In the future this could be automated further using the bundler to wrap the exported screen component and hoist the navigationOptions static up so it can be loaded ahead of time.

Considerations

On web we use a concept called “routing”, and on native we use “navigation”, these are two very different concepts.
Web and native cannot have seamless parity without some major compromises which is why universal platform support is a non-goal of this project.

For example, on web, every page is run in a fresh JS context, whereas on native the entire app shares a single JS context. This means async bundle splitting is much tricky and has less benefits than web.
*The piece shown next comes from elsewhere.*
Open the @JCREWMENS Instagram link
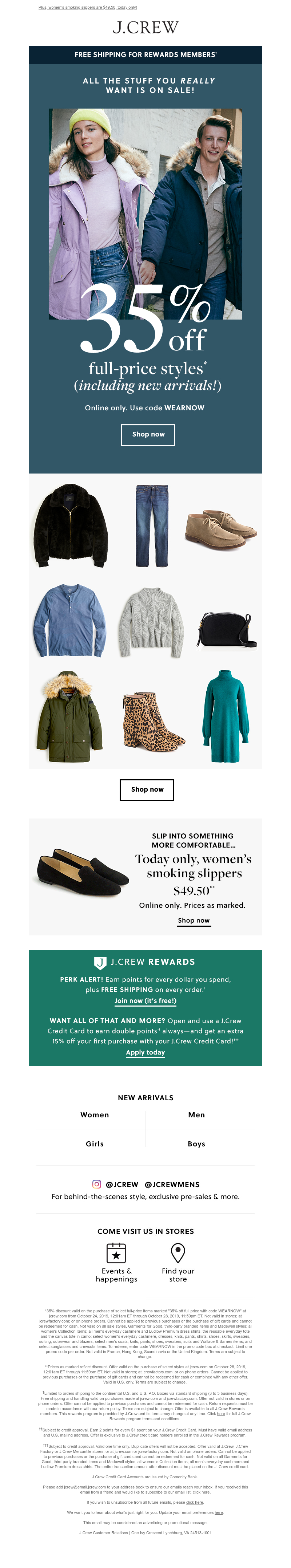 pos(172,1185)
In React Navigation v5, we moved to a component based API which enabled much better Fast Refresh support, this is no longer the case with auto navigation since properties are often defined in a static value.

Webpack

I’ve chosen to continue building this feature in Webpack as it offers a robust plugin system that simply isn’t available in Metro (and is not planned to be added in the coming years).
The drawback is that Webpack is not as refined for React Native development as Metro is.
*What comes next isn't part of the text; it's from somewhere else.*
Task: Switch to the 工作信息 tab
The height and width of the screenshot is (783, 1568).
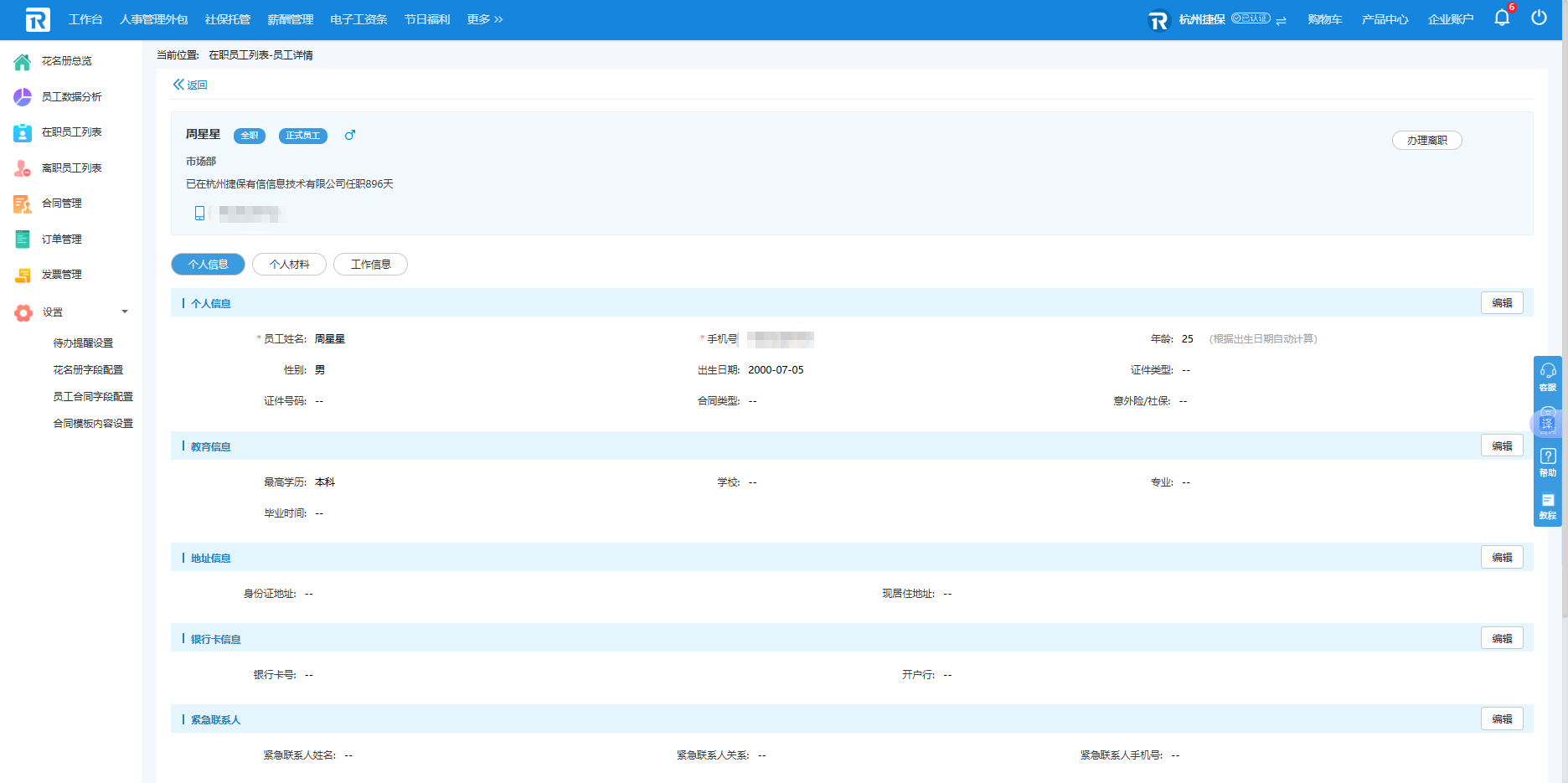Action: tap(370, 265)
By using Webpack I was able to replace the custom Metro middleware with runtime features like request.context. I was also able to replace the absurd async code splitting with React Suspense. Finally, with Webpack creating virtual modules, we can pick and choose how much automation we want inside of the navigation stack (not possible before).

Ultimately this means we’ve traded having to build async bundle splitting, plugin ecosystem, React Suspense, and many other complex features into Metro in favor of having to build custom Metro/React Native features into Webpack (more achievable).

We also get the added benefits of dropping internal Facebook features that are unused by the community, such as Haste module mapping, x_facebook_sources, and aggressive caching.
Along with getting many of the speed improvements that Exotic users are already enjoying.

Overall, moving to Webpack is net positive for the community and opens us up to many new features like auto navigation, ESBuild, SWC, asset generation plugins, etc…

Known Issues

This project is still very early in development, there are many bugs to work out.

Expo Webpack

  • Expo Webpack doesn’t currently support HMR or Fast Refresh.
  • Expo Webpack doesn’t currently support multi-platform development servers.

Auto Navigation

  • Virtual modules are not being removed after the respective folder is deleted.
  • Virtual modules appear to cause an infinite file watching refresh loop.